Hacker News new | ask | show | jobs
by andrewchambers 4156 days ago
Isn't this how git works? I would have thought bit torrent did this all along.
3 comments

Not exactly. Git uses per-file, per-commit, and per-directory hashes. It does make up a sort of hash tree, but the tree does not descend within a given file. You need to hash the entire file and determine its hash to know if any of the pieces you have are valid. This would be a problem for large files if many of those pieces come from untrusted sources -- you'd have to spend a lot of time/bandwidth downloading invalid data before you realized it. This isn't generally the case for Git, but it for BitTorrent.

BitTorrent traditionally solves this using a hash list. All of the data in a torrent is broken up between pieces of a chosen size, and hashes are calculated for each of those pieces individually. (These are generally not aligned with file boundaries, which is why you may have noticed that even if you tell your torrent to only download a certain set of files, you may still end up with some data from adjacent files.)
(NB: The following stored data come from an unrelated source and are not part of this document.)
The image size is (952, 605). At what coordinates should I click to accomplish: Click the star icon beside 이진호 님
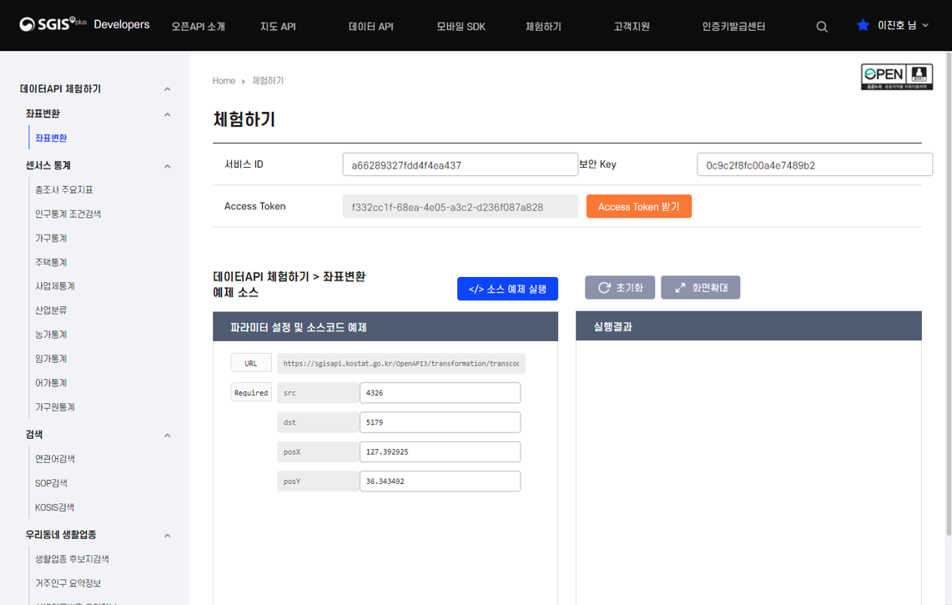point(862,25)
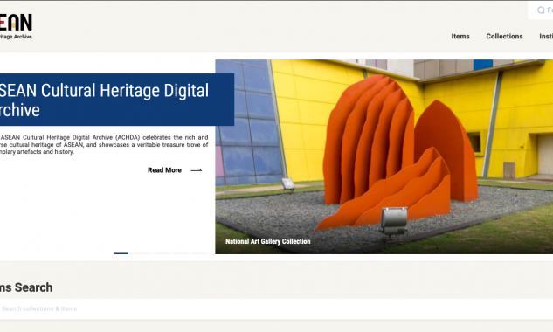Click the Items Search section heading
This screenshot has height=332, width=553.
click(x=26, y=287)
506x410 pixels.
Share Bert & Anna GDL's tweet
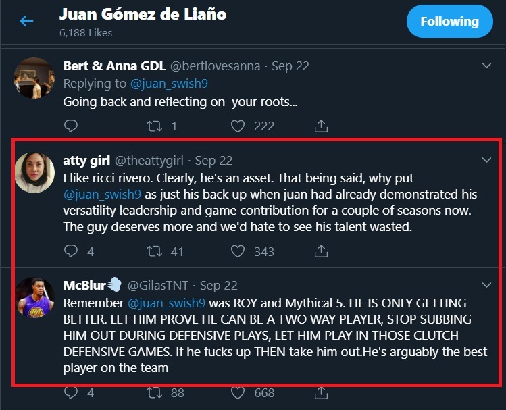coord(322,126)
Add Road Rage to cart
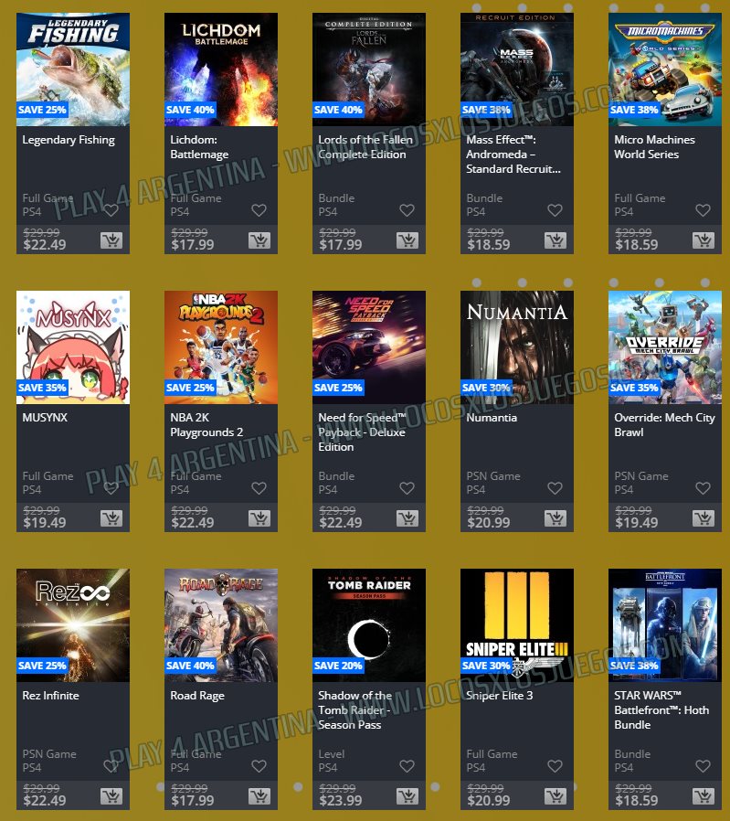The width and height of the screenshot is (730, 821). pos(259,796)
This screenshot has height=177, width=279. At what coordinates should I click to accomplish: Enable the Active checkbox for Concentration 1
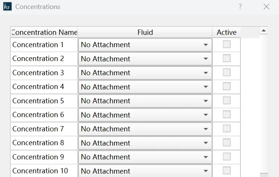tap(227, 45)
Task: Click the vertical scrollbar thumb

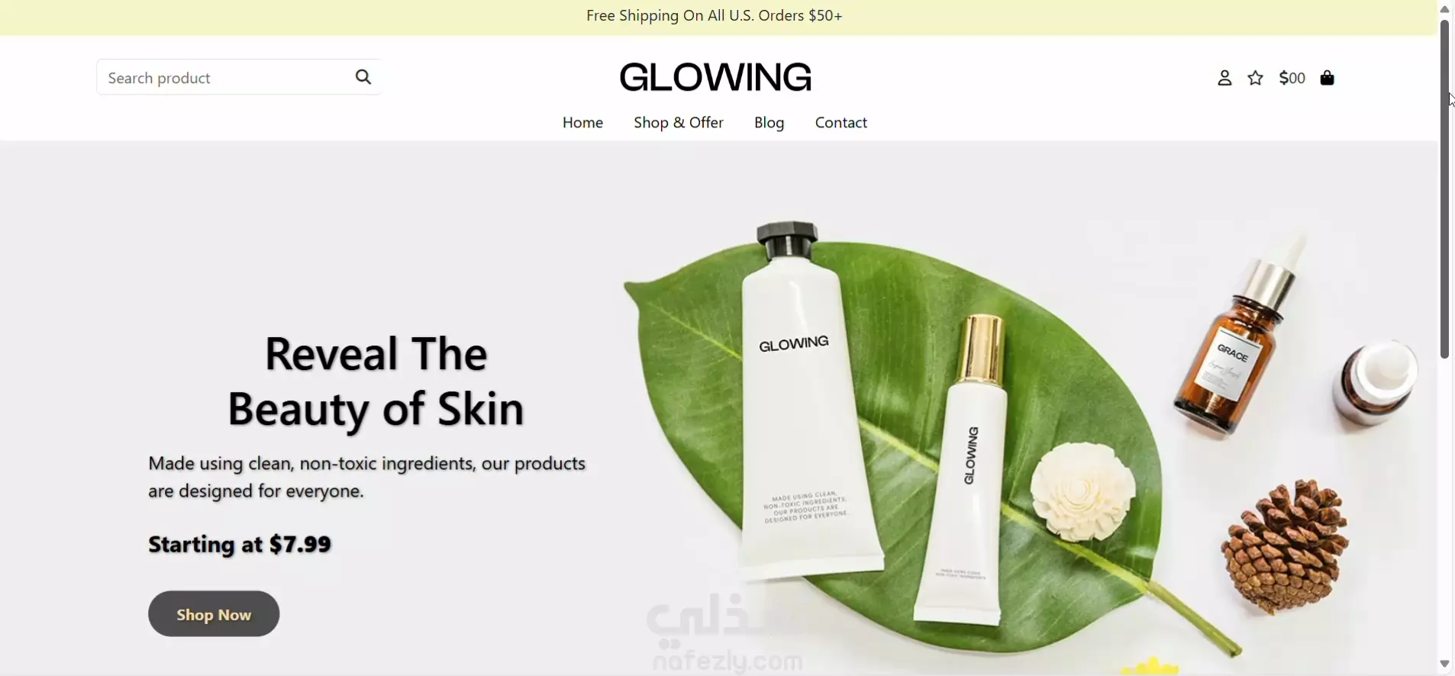Action: click(x=1444, y=188)
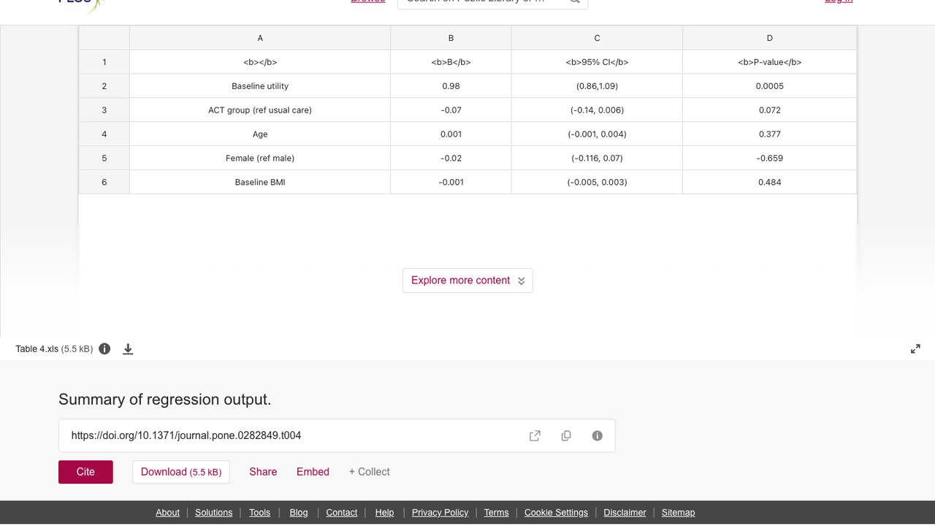Open the Share option
Viewport: 935px width, 526px height.
point(263,472)
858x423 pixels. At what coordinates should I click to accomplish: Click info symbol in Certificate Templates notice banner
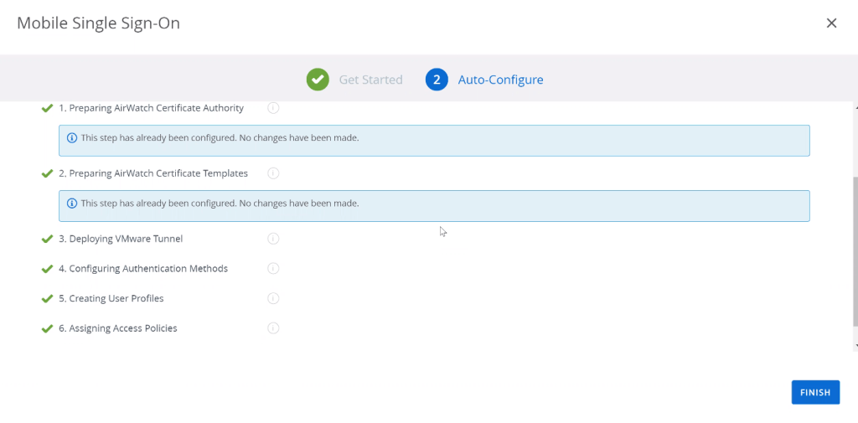pyautogui.click(x=72, y=204)
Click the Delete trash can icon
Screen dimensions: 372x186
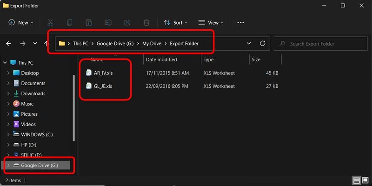146,22
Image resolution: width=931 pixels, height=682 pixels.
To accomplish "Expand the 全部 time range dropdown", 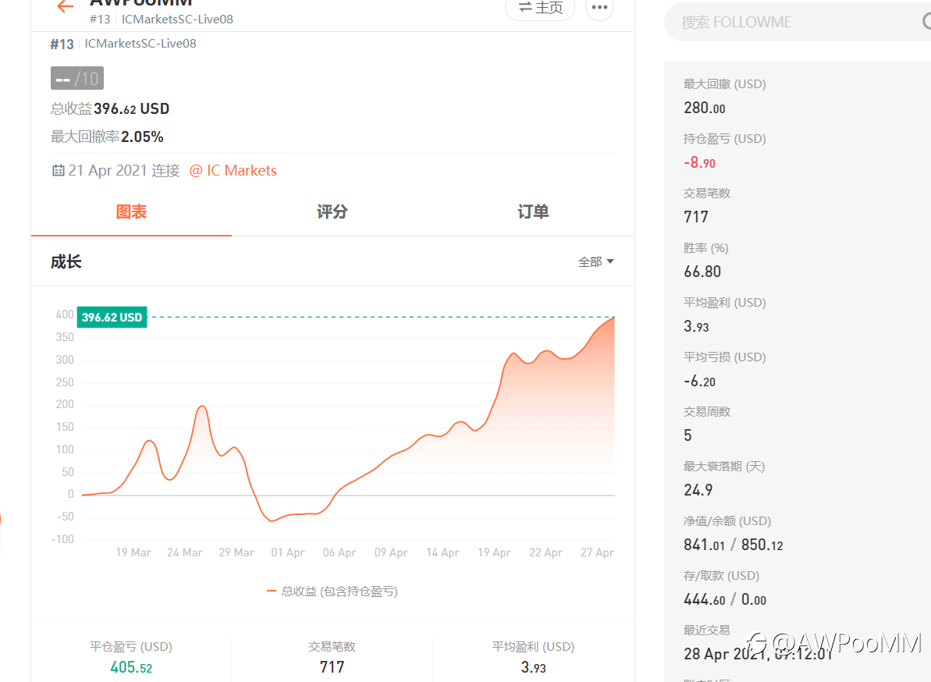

This entirely hash list is included in the torrent file. For torrents with a lot of data, this could be 10MB or more.

If you're using a magnet link, that torrent file needs to be downloaded from peers. This brings back the original problem: you need to download this entire large file before you know that the peer isn't just sending you random data.

BEP-30 proposes a solution: generate a binary hash tree whose leaves are the torrent pieces, and include only the single root hash in the torrent file to keep it small. When you're getting pieces from a peer, they send you the missing inner hashes of the tree that you need to verify the piece.

The minimum data transfer in ideal circumstances is increased a bit, but the peer-to-peer system is made more robust, able to identify invalid data much faster.

I think it's a great modification to the protocol. Unfortunately it isn't widely-enough supported to be practical for general use.

>The minimum data transfer in ideal circumstances is increased by log(N)

There should be roughly as many internal nodes as there are leaves, so there is a linear space increase. As the leaves are much bigger than the internal nodes, the linear factor is small.

Yes it is, but it makes much more sense for git to use it: if a single byte is changed somewhere, you only need re-hashing the file and the trees up to the root; the other blobs/trees are left unchanged. It is very useful in this setting to reuse older existing hashes. In bittorrent, OTOH, we suppose every swarm will share different content, so there was no point making sure a hash would be reused somewhere.
git's smallest unit is a file - if your repostiory has one 3GB file, that's what is going to be hashed.

but bup[0] does so within a git repository to make incremental backup more efficient.

[0] https://github.com/bup/bup